What is Legal Outsourcing?
Outsourcing involves distributing work traditionally handled within a company or law firm to an outside contractor for performance. While outsourcing of legal work within the U.S. has been practiced by companies and law firms for longer than a century, the recent trend in legal outsourcing comprehends sending work historically performed by law firms in the U.S. to other countries such as India.
To some, the term outsourcing conjures images of concern or fear.
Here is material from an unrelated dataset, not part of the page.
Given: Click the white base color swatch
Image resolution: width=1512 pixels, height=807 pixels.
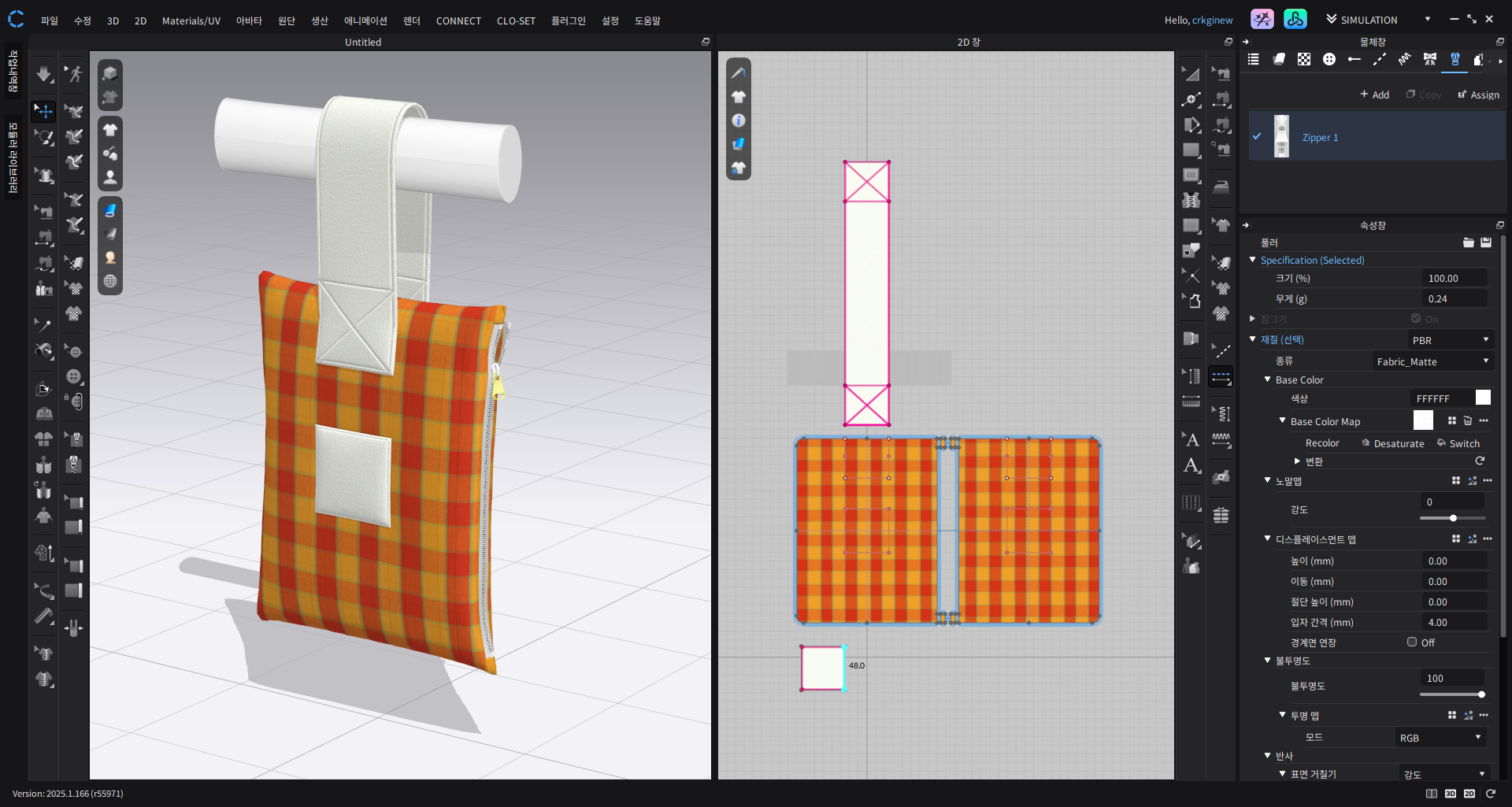Looking at the screenshot, I should click(x=1483, y=398).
In reality, outsourcing in a legal sense amounts to nothing more than delegation of carefully selected tasks and assignment to qualified professional members of the law firm’s staff or team for completion. “Outsourcing” of legal work by senior partners to junior associates down the hall, temporary attorneys, “of counsel,” or even summer law clerks (students), is a practice as old as the legal profession itself.
Twenty-first century outsourcing, increasingly demanded by clients for cost savings, involves delegation, under supervision, of certain taskoriented “chore” work to lawyers across the globe. Forrester Research has forecast that the offshore market for legal services, at $80 million annually as of the end of 2006, will amount to $4 billion annually by 2015. Offshore legal outsourcing reflects a fundamental change in the legal profession and the delivery of service to law firm clients. While the legal profession historically has been slow to embrace new ideas, change often envelopes the profession. Earlier generations of lawyers resisted the typewriter and later the dictating machine in favor of shorthand, the computer in favor of the typewriter, TV and print legal advertising in favor of the country club. Resisting change does not fend it off. Rather, those who understand and manage the inevitability of changing trends impacting the legal profession are better able to maintain a competitive edge, increase profitability, and protect equity.